AWS CloudTrail Update – Seven New Services & Support From CloudCheckr
AWS CloudTrail records the API calls made in your AWS account and publishes the resulting log files to an Amazon S3 bucket in JSON format, with optional notification to an Amazon SNS topic each time a file is published.
Our customers use the log files generated CloudTrail in many different ways. Popular use cases include operational troubleshooting, analysis of security incidents, and archival for compliance purposes. If you need to meet the requirements posed by ISO 27001, PCI DSS, or FedRAMP, be sure to read our new white paper, Security at Scale: Logging in AWS, to learn more.
Over the course of the last month or so, we have expanded CloudTrail with support for additional AWS services. I would also like to tell you about the work that AWS partner CloudCheckr has done to support CloudTrail.
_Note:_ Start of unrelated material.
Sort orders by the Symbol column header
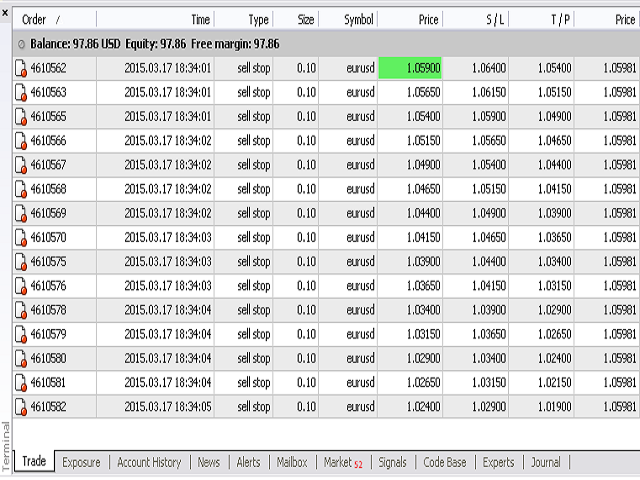The image size is (640, 480). pyautogui.click(x=358, y=19)
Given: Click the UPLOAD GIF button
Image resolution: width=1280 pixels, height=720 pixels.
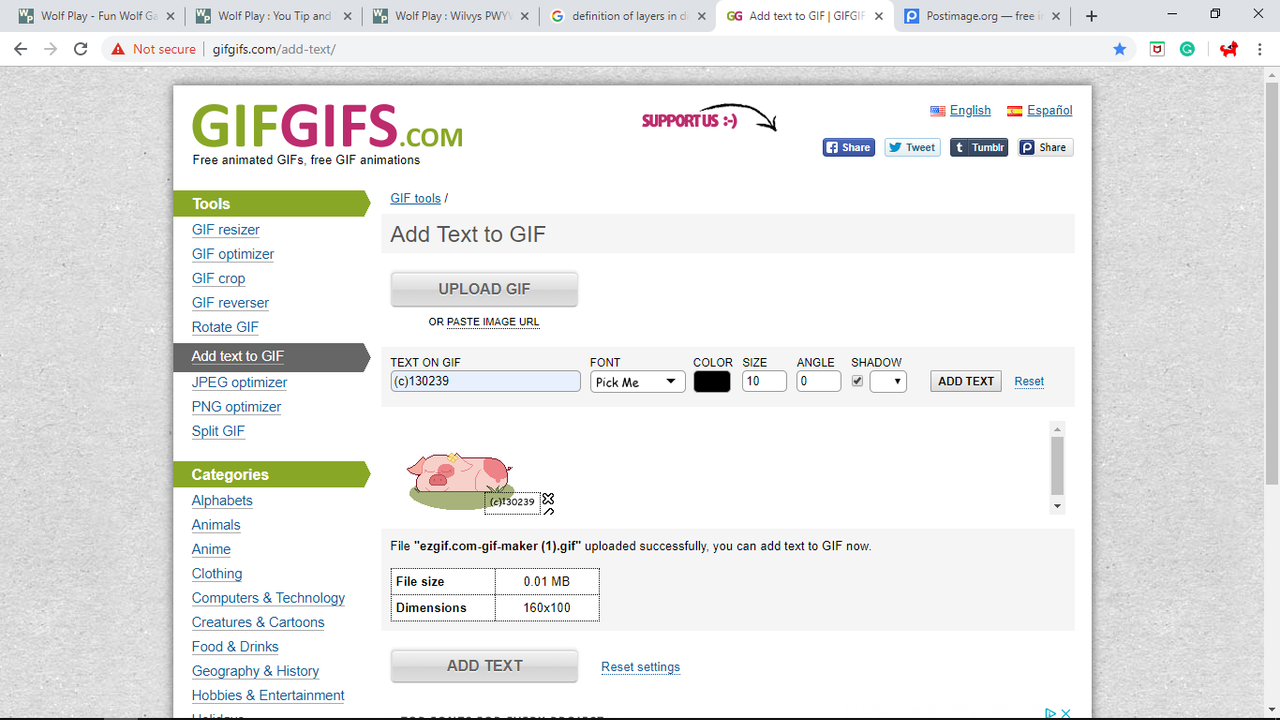Looking at the screenshot, I should coord(484,289).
At launch time, CloudTrail supported eight AWS services. We have added support for seven additional services over the past month or so. Here’s the full list:
- Amazon EC2
- Elastic Block Store (EBS)
- Virtual Private Cloud (VPC)
- Relational Database Service (RDS)
- Identity and Access Management (IAM)
- Security Token Service (STS)
- Elastic Beanstalk – New!
- Direct Connect – New!
- CloudFormation – New!
- Elastic MapReduce – New!
- Elastic Load Balancing – New!
- Kinesis – New!
- CloudWatch – New!
Here’s an updated version of the diagram that I published when we launched CloudTrail:
News From CloudCheckr
CloudCheckr (an AWS Partner) integrates with CloudTrail to provide visibility and actionable information for your AWS resources. You can use CloudCheckr to analyze, search, and understand changes to AWS resources and the API activity recorded by CloudTrail.
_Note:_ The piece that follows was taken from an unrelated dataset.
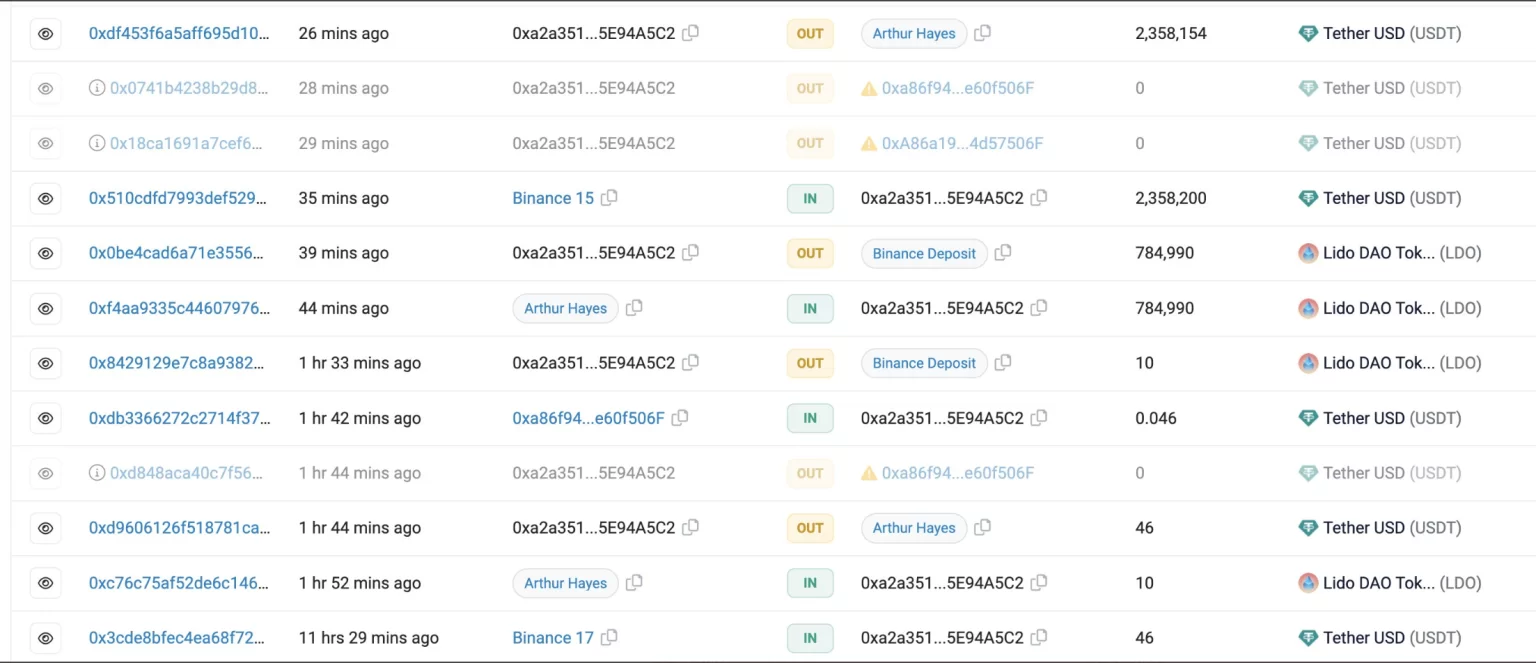Copy the Binance 17 address
Viewport: 1536px width, 663px height.
609,638
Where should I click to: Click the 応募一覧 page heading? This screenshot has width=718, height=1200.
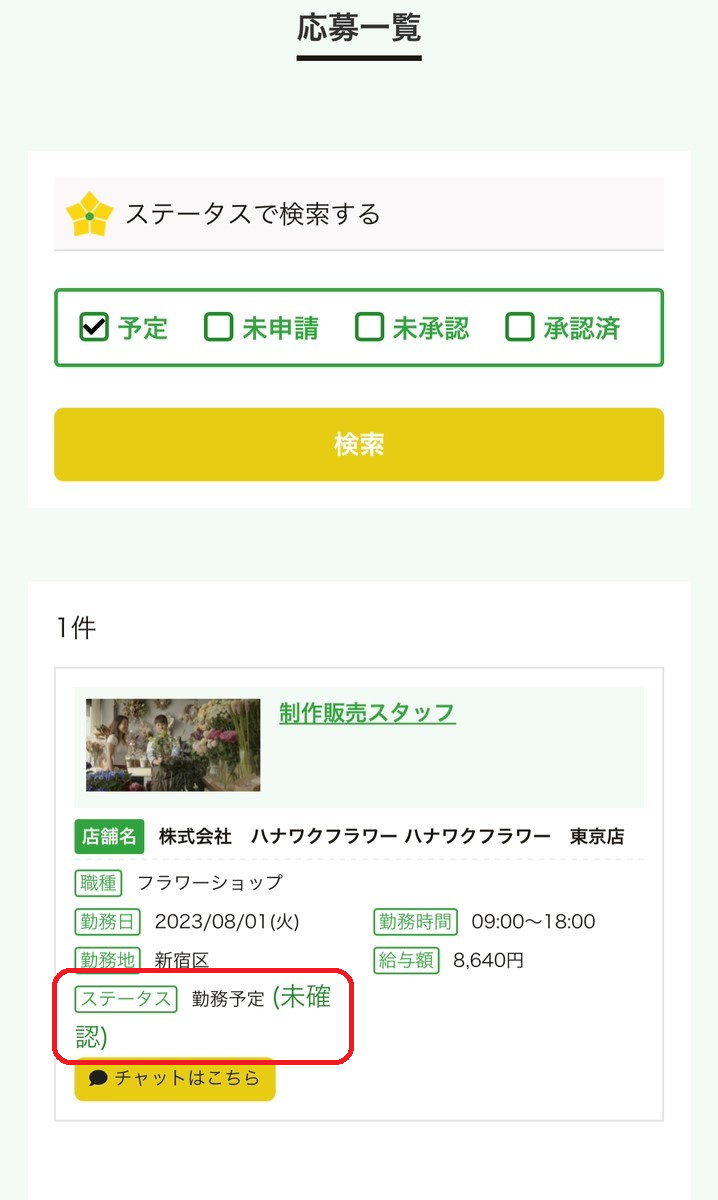coord(358,29)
Let’s say that an AWS administrator needs to verify that a particular AWS account is not being accessed from outside a set of dedicated IP addresses. They can open the CloudTrail Events report, select the month of April, and group the results by IP address. This will display the following report:
As you can see, the administrator can use the report to identify all the IP addresses that are being used to access the AWS account. If any of the IP addresses were not on the list, the administrator could dig in further to determine the IAM user name being used, the calls being made, and so forth.
CloudCheckr is available in Freemium and Pro versions. You can try CloudCheckr Pro for 14 days at no charge. At the end of the evaluation period you can upgrade to the Pro version or stay with CloudCheckr Freemium.